+++ Records to use

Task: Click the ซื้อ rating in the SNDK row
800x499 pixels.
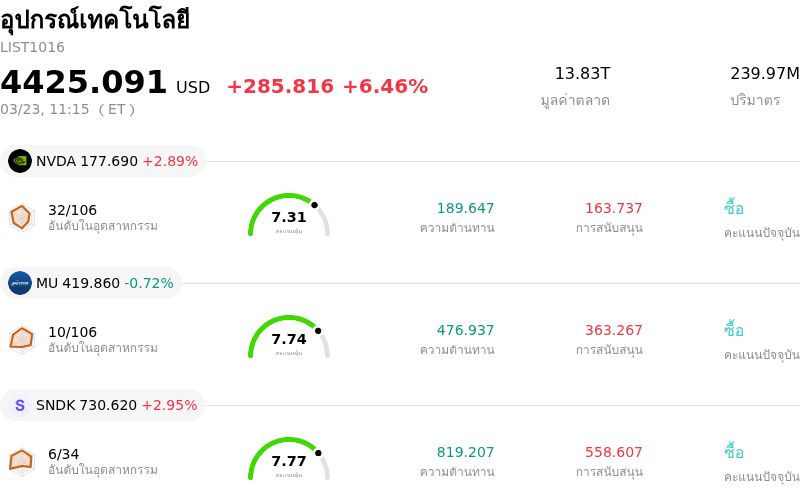Action: point(734,452)

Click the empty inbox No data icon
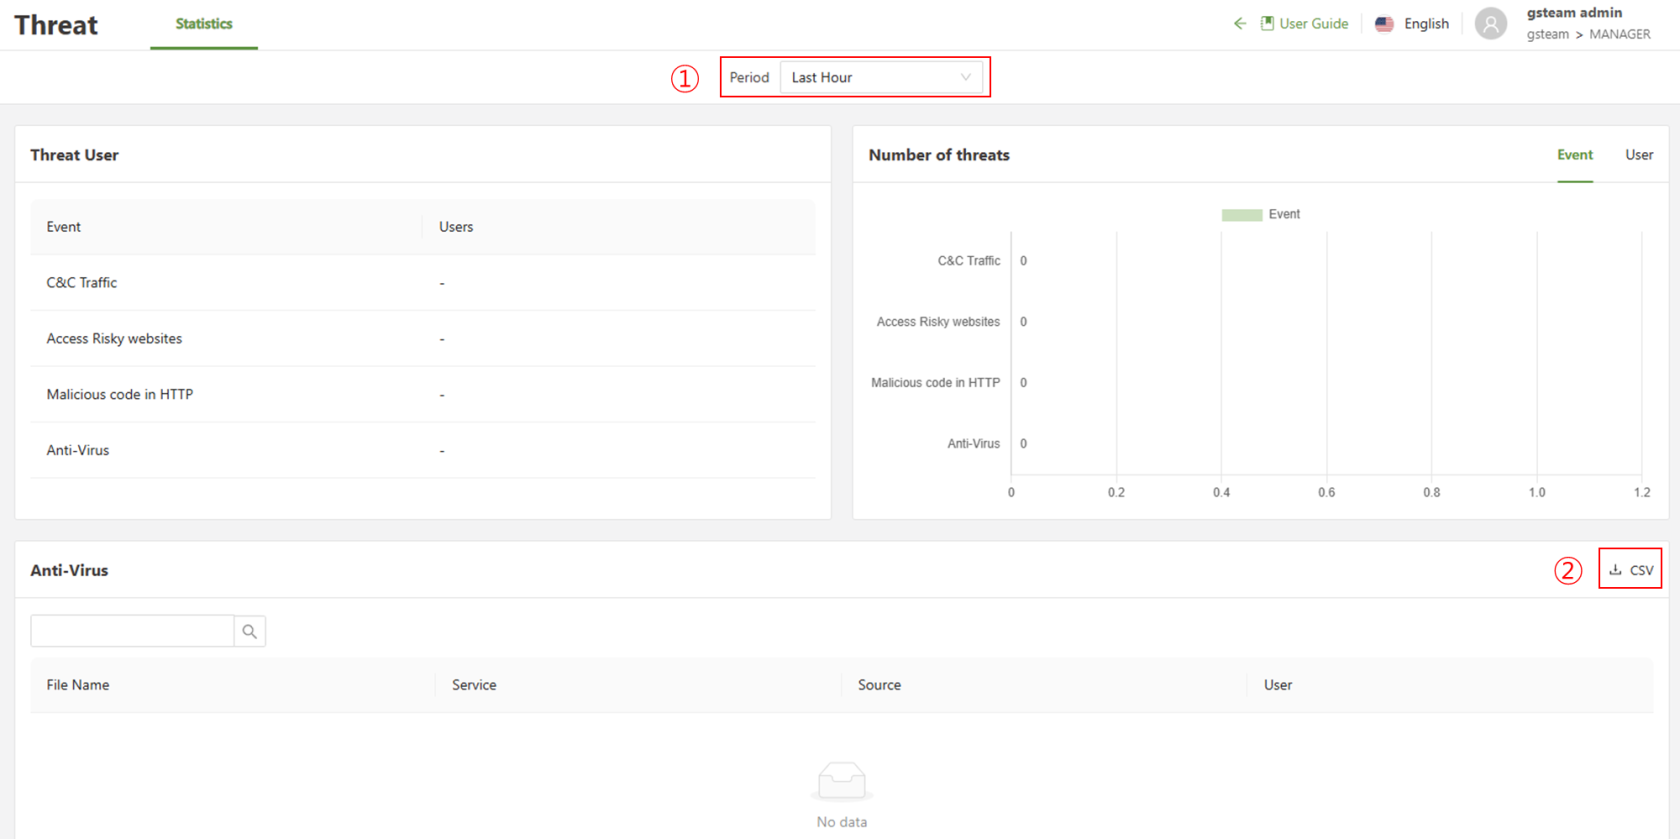pyautogui.click(x=841, y=781)
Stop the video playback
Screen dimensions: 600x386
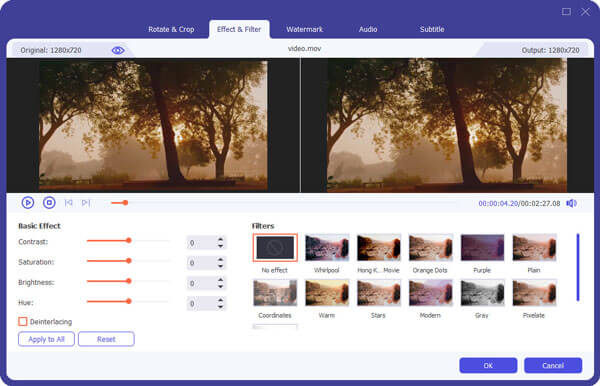pyautogui.click(x=49, y=202)
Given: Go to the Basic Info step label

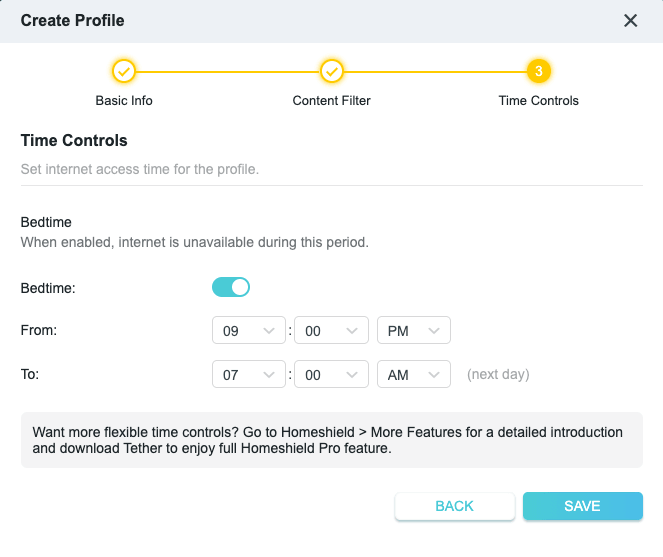Looking at the screenshot, I should pos(124,101).
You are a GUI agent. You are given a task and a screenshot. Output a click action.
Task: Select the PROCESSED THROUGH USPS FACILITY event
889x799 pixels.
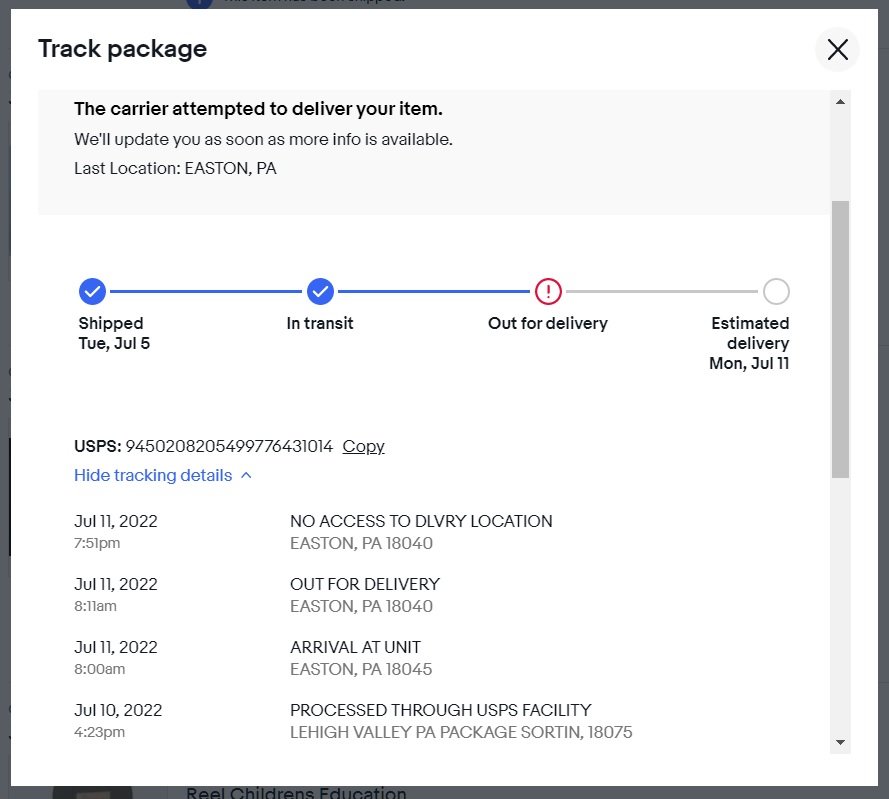(x=440, y=710)
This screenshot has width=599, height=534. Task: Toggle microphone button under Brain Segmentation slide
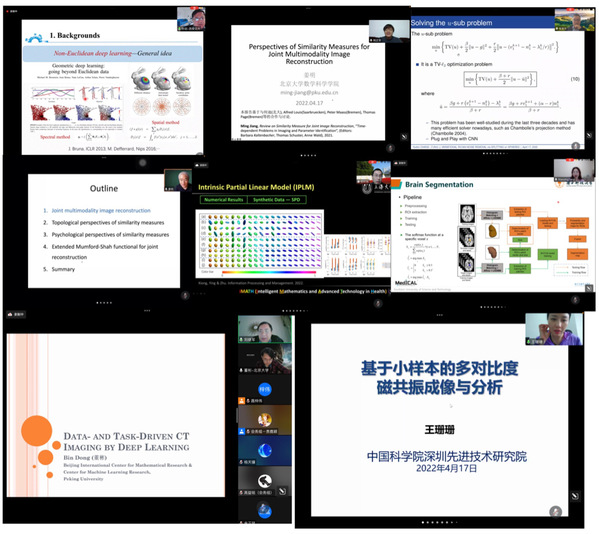point(575,300)
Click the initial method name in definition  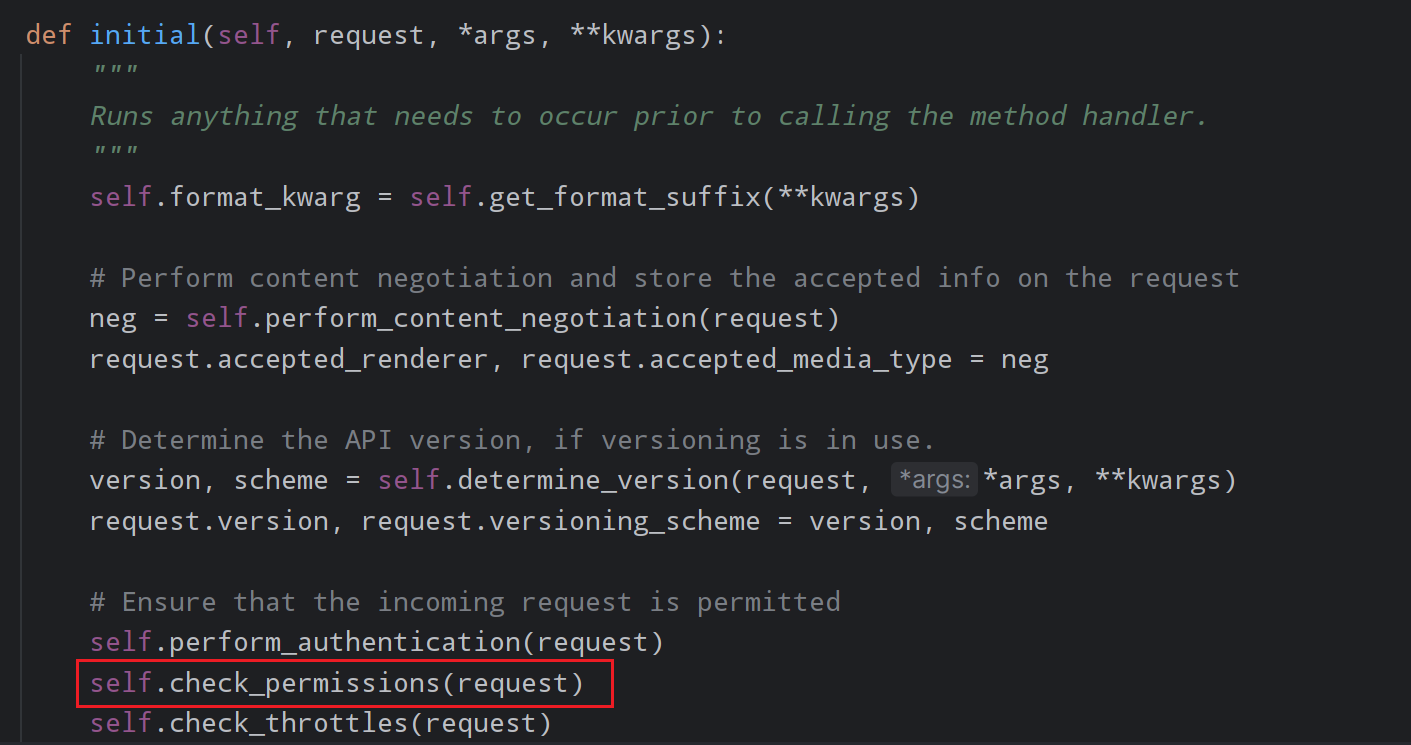146,35
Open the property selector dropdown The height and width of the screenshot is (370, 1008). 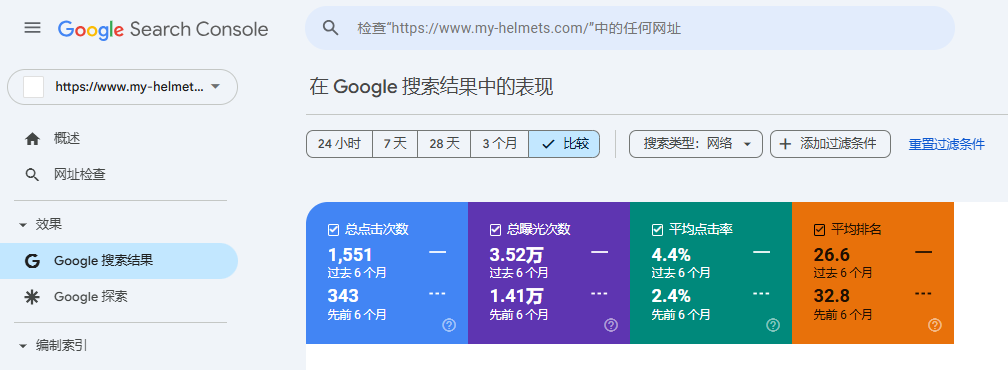click(122, 87)
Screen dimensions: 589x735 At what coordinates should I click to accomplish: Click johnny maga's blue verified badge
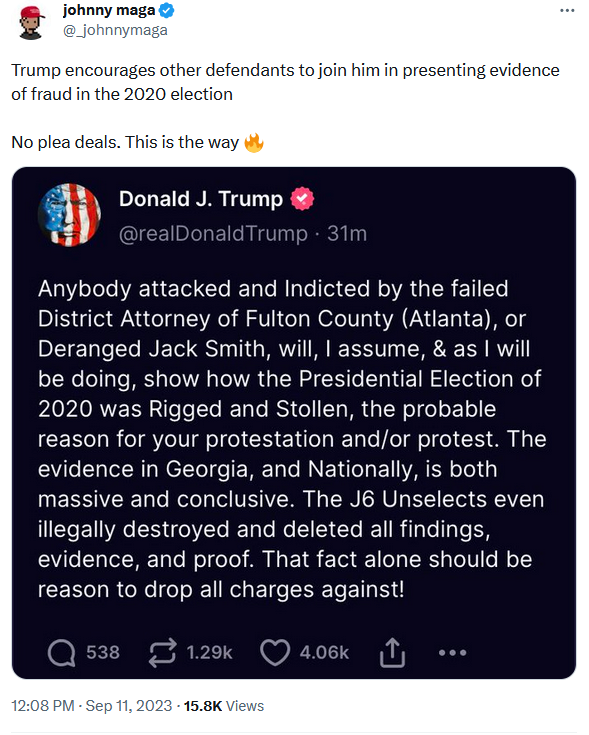[x=167, y=10]
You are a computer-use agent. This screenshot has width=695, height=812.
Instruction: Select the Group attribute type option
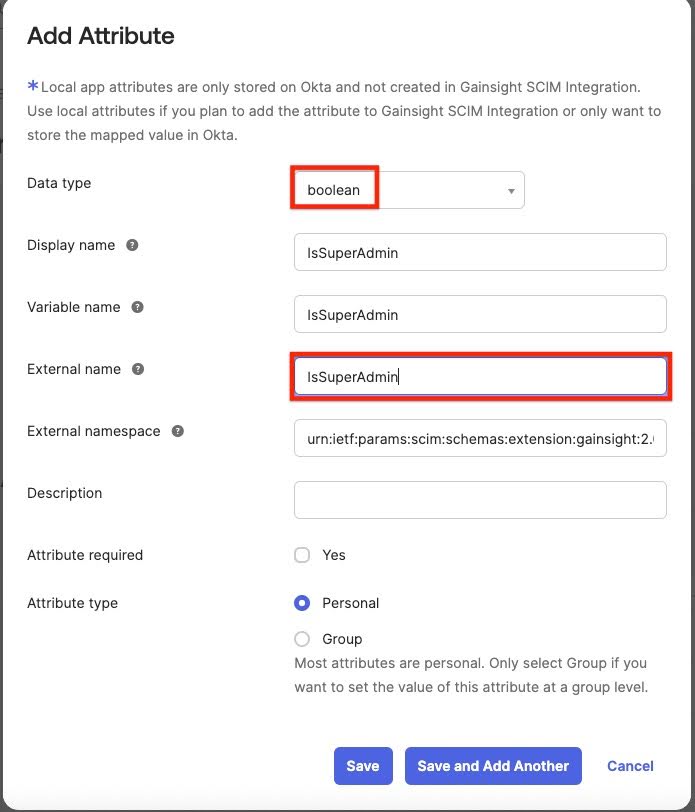[300, 639]
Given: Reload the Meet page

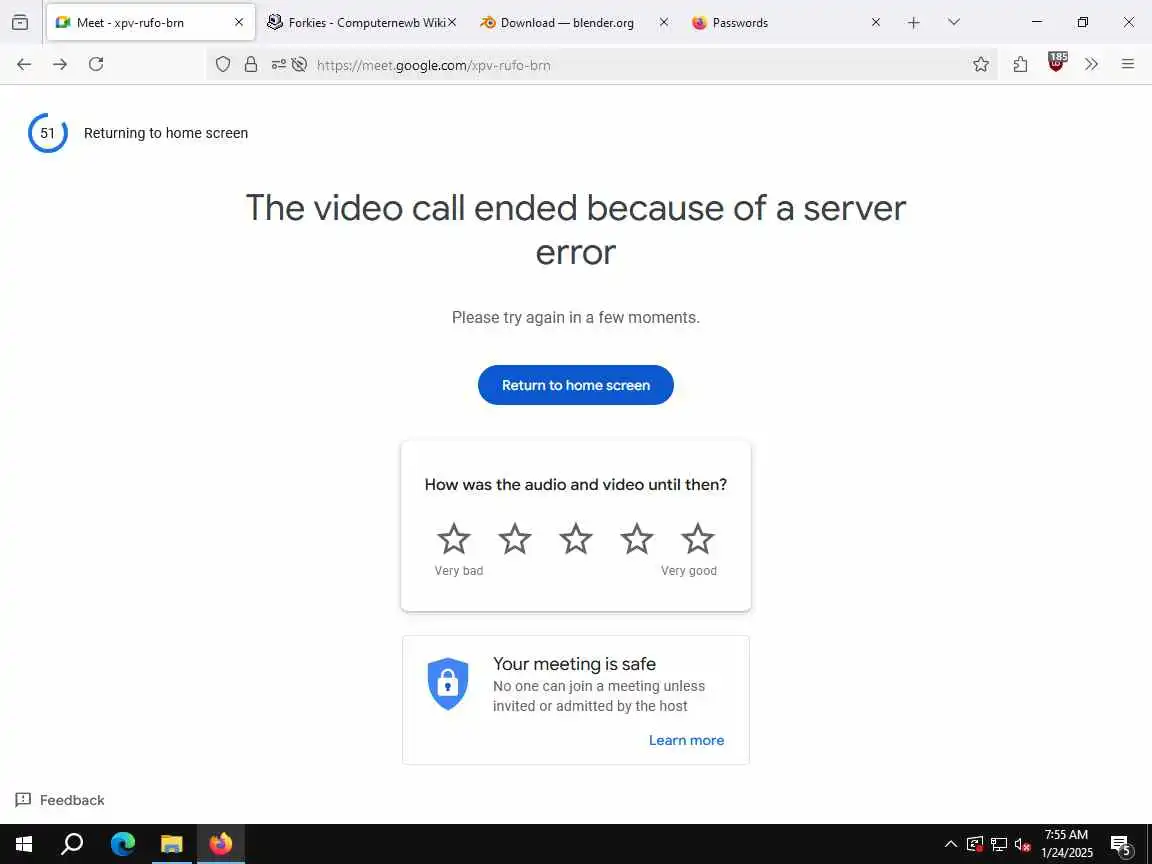Looking at the screenshot, I should (x=96, y=64).

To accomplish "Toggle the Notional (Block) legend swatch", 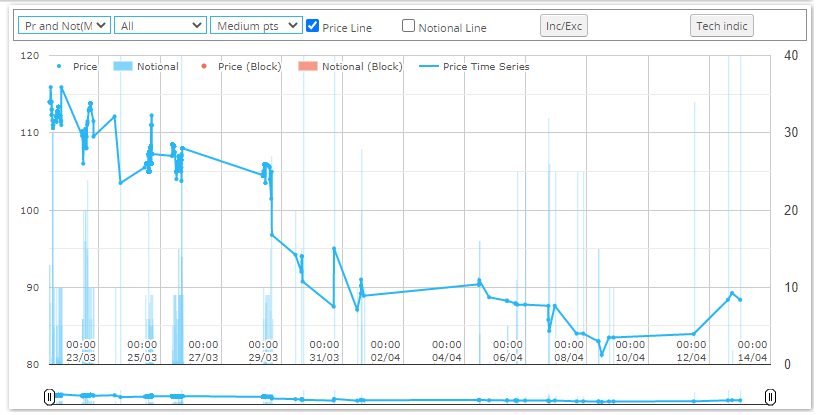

++++++

> _Task instructions_
Only the lines from the one containing "Given: Reload the Meet page" through the final line of the data are to be written out, exactly as they stand and without pictures.

> _Exercise response_
Given: Reload the Meet page

Looking at the screenshot, I should (x=96, y=64).

To accomplish "Toggle the Notional (Block) legend swatch", 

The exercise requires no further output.